Italian Oreste Puliti was disqualified when the other Italian fencers in the final were accused of conspiring to lose to him in order to inflate his score. This led to Puliti assaulting or threatening to assault a Hungarian judge, Gyorgy Kovacs, and 4 months later the two duelled with real swords. The duel ended in a draw.

Background

This was the seventh appearance of the event, which is the only fencing event to have been held at every Summer Olympics. Four of the twelve finalists from 1920 returned: bronze medalist Adrianus de Jong of the Netherlands, fourth-place finisher Oreste Puliti of Italy, fifth-place finisher Jan van der Wiel of the Netherlands, and eighth-place finisher Robin Dalglish of Great Britain. De Jong had won the first two world championships in 1922 and 1923. Ivan Osiier of Denmark, in his fourth Olympics of seven in which he would compete, entered the sabre for the first time. The Hungarian team, which had claimed five of the six possible medals in 1908 and 1912 before being uninvited to the 1920 Games after World War I, returned to competition. Hungary was favored with multiple excellent fencers, but de Jong and Puliti were also strong contenders.

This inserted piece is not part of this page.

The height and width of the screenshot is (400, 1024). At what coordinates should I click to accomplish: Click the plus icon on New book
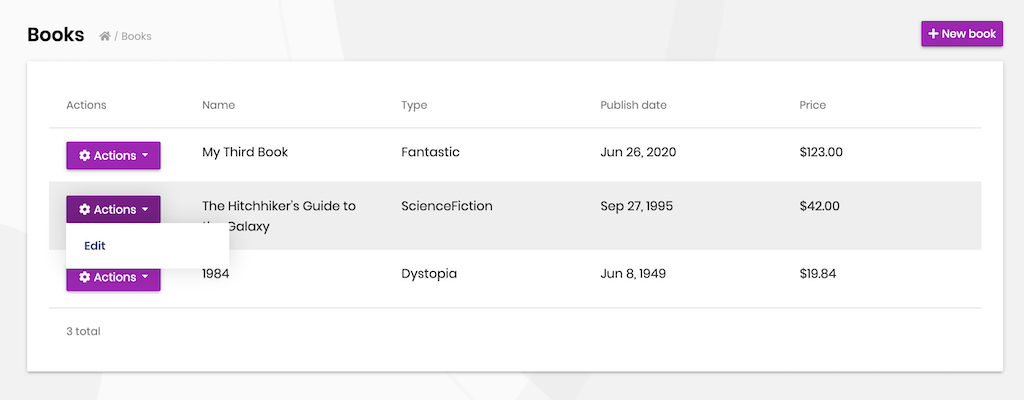[933, 34]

Argentina, Chile, Norway, Turkey, and Uruguay each made their debut in the men's sabre. Italy and Denmark each made their fifth appearance in the event, tied for most of any nation.

Competition format

The event used a three-round format. In each round, the fencers were divided into pools to play a round-robin within the pool. Bouts were to four touches. Standard sabre rules applied.
 Quarterfinals: There were 7 pools of between 6 and 8 fencers each. The top 4 fencers in each quarterfinal advanced to the semifinals.
 Semifinals: There were 3 pools of 9 or 10 fencers each. The top 4 fencers in each semifinal advanced to the final.
 Final: The final pool had 12 fencers.

Schedule

Results

Quarterfinals

The top four fencers in each pool advanced. Bouts were to four touches. Bout record was the primary determiner of rank; ties were broken first by the number of times touched, then by touches scored, and then by a tiebreaker pool if the fencers were still tied.

Quarterfinal A

Quarterfinal B

Sola beat Kershaw 4–2 in the tiebreaker.

Quarterfinal C

Quarterfinal D

Quarterfinal E

Quarterfinal F

Quarterfinal G

Semifinals

The top four fencers in each pool advanced. Bouts were to four touches. Bout record was the primary determiner of rank; ties were broken first by the number of times touched, then by touches scored, and then by a tiebreaker pool if the fencers were still tied.

Semifinal A

Semifinal B

Semifinal C

Final

Hungarian judge György Kovács ruled that the three Italian teammates of Oreste Puliti had thrown their matches to Puliti. Puliti responded by threatening Kovács, resulting in his disqualification. The other Italians then withdrew in protest, leaving only eight of the scheduled 12 finalists.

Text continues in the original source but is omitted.